Beginner's guide to meal planning

Four simple steps to save you time and money!

It is almost always cheaper (and healthier) to cook and eat at home. Unfortunately, it is easy to feel like cooking at home is too time consuming, too expensive and too messy. We end up eating out too often and subsequently wasting a lot of time, money and food.

Meal planning doesn't have to be difficult, but it does take commitment and effort. The pay off is that meal planning and budgeting are the two sides of the same coin: where you have a meal plan and money savings, too. If you're ready, let's get started!

  1. First, start small. For a true beginner, start with one recipe that makes 4 servings. That way, with leftovers one person could eat four times, two people could eat two times or four once. You could double the recipe for 8 servings, if needed. Once you've mastered one recipe, try two or three recipes per week.
  2. Next, schedule it. You picked out your recipe(s). Now it's time to determine which day(s) will work best in your schedule to cook. Add cooking to your calendar and make it a priority. Rely on quicker meals like leftovers, eggs, toast, fruit, peanut butter sandwiches and veggies, etc. to fill in the rest of the meals for the week as needed.
  3. Then, make a list. Look at the recipe(s) you plan to make and make sure you have all the ingredients needed.
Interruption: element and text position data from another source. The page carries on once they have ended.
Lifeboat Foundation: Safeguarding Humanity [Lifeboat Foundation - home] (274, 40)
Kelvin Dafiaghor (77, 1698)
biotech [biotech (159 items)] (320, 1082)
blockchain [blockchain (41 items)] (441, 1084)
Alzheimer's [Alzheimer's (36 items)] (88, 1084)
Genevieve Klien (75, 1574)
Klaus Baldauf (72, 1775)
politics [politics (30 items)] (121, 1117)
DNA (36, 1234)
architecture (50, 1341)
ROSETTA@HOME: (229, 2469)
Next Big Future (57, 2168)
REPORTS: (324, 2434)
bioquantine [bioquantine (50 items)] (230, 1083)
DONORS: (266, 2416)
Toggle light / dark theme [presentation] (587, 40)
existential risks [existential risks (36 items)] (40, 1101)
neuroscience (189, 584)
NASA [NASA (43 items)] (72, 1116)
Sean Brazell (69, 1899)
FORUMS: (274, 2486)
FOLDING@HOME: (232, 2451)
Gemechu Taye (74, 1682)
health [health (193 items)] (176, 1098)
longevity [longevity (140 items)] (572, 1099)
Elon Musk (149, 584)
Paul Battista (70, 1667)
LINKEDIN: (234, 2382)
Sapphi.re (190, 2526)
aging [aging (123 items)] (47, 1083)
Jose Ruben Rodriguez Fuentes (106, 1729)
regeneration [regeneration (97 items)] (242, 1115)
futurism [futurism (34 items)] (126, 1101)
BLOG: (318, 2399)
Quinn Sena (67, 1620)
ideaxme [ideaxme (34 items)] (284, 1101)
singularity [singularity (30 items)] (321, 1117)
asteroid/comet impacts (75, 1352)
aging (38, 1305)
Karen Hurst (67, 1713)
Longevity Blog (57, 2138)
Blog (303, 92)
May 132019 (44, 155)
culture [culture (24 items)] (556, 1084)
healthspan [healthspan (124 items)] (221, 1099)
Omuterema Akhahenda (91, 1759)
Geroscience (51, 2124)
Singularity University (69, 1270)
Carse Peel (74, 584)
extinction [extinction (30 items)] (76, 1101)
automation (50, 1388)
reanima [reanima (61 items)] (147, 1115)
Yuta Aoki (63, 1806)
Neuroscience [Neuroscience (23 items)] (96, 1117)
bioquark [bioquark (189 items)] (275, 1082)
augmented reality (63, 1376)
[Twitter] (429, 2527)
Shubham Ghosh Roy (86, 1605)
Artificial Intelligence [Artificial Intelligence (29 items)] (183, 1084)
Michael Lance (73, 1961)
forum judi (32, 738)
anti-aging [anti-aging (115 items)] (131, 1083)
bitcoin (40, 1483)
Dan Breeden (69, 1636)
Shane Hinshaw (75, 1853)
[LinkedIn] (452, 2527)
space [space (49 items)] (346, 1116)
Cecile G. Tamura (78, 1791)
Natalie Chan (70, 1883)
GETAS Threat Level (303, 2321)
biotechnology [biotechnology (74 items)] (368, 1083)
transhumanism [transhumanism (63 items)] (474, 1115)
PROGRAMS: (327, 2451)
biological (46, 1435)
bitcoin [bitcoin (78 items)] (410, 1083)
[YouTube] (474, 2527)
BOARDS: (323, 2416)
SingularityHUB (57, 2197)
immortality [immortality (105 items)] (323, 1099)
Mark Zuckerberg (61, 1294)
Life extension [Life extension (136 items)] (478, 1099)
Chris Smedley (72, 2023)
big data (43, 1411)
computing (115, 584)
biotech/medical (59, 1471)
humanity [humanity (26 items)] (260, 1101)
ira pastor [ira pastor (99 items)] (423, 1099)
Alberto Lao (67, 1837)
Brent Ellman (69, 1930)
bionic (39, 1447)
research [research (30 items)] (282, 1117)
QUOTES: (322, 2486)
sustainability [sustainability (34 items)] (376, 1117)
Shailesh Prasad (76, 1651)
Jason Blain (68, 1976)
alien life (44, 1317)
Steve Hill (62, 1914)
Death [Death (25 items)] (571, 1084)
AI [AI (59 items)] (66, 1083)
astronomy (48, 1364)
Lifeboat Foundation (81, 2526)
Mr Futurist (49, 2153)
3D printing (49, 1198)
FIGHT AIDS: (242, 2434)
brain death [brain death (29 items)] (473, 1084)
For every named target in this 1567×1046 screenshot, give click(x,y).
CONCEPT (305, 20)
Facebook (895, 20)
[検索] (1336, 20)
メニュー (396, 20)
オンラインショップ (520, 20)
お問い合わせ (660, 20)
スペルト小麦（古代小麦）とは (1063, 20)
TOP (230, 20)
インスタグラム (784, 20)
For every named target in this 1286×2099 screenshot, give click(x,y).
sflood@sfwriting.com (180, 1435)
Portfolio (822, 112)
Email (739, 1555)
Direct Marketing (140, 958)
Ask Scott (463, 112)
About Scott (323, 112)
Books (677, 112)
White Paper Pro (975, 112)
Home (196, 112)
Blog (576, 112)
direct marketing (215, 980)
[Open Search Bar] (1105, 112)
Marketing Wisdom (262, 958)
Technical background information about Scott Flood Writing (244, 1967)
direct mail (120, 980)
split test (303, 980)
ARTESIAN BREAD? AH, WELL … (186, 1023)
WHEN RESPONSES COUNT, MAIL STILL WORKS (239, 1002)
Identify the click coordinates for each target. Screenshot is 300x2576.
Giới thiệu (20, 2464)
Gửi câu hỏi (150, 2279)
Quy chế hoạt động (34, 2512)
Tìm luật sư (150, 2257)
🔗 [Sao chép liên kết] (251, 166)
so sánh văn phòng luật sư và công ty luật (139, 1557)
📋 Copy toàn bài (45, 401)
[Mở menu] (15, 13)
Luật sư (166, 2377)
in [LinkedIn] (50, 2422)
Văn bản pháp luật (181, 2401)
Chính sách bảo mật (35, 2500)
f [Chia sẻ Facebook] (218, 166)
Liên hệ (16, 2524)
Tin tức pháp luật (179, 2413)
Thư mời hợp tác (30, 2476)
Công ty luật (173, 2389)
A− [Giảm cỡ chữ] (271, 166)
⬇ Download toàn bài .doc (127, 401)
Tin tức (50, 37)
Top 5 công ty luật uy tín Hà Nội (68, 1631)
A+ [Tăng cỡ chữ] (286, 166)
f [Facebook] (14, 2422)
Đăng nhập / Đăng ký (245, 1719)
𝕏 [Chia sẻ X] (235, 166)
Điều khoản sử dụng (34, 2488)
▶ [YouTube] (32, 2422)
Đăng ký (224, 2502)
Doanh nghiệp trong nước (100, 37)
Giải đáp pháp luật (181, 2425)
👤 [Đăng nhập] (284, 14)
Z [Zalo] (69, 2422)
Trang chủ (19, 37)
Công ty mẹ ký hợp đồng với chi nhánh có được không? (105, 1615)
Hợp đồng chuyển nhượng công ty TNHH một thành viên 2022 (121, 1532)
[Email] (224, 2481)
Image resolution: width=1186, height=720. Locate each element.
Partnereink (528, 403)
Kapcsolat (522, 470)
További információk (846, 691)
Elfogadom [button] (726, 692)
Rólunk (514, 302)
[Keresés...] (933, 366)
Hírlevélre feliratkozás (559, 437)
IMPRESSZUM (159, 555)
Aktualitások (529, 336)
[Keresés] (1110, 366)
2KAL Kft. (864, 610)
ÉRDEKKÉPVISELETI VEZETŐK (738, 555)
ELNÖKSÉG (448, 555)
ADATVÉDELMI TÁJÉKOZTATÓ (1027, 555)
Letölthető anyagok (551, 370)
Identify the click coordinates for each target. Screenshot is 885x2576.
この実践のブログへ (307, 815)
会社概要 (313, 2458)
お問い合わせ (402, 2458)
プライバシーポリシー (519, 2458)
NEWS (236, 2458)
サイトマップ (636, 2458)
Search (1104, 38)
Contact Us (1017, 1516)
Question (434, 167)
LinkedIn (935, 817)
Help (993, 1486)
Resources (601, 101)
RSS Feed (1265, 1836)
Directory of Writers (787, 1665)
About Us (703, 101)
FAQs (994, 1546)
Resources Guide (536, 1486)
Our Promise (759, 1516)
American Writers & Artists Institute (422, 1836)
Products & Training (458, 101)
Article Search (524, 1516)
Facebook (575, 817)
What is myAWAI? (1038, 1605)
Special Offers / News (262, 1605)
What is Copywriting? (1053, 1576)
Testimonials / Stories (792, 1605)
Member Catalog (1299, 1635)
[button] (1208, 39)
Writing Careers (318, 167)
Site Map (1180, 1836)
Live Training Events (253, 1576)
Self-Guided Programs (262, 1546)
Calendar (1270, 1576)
Take inventory. The ingredients you don't have need to go on a grocery list. Consider snacks and side items to round out the meal(s). For example, if you're making soup, what will you eat with it? If you're making a stir fry, what will you serve it on–noodles or rice? Do you have those items?
  4. Finally, follow through. Go to the store with your list and shop for the items you need for the week. To avoid impulse purchases, stick to the list. Make a commitment to your meal plan: if it's not on the list, it doesn't go in the cart.

Don't let a bump in the road derail your whole plan! You may need to adjust the day you cook your meal(s), but stay committed to your plan. Make a menu board or write the meal plan down somewhere visible or create a Pinterest board dedicated to your meals for the week.

Involve the family in the recipes, shopping, cooking and cleaning up. Try new things and experiment. But, most of all have fun! Like anything else, meal planning is a skill that takes time and practice to perfect. Good luck!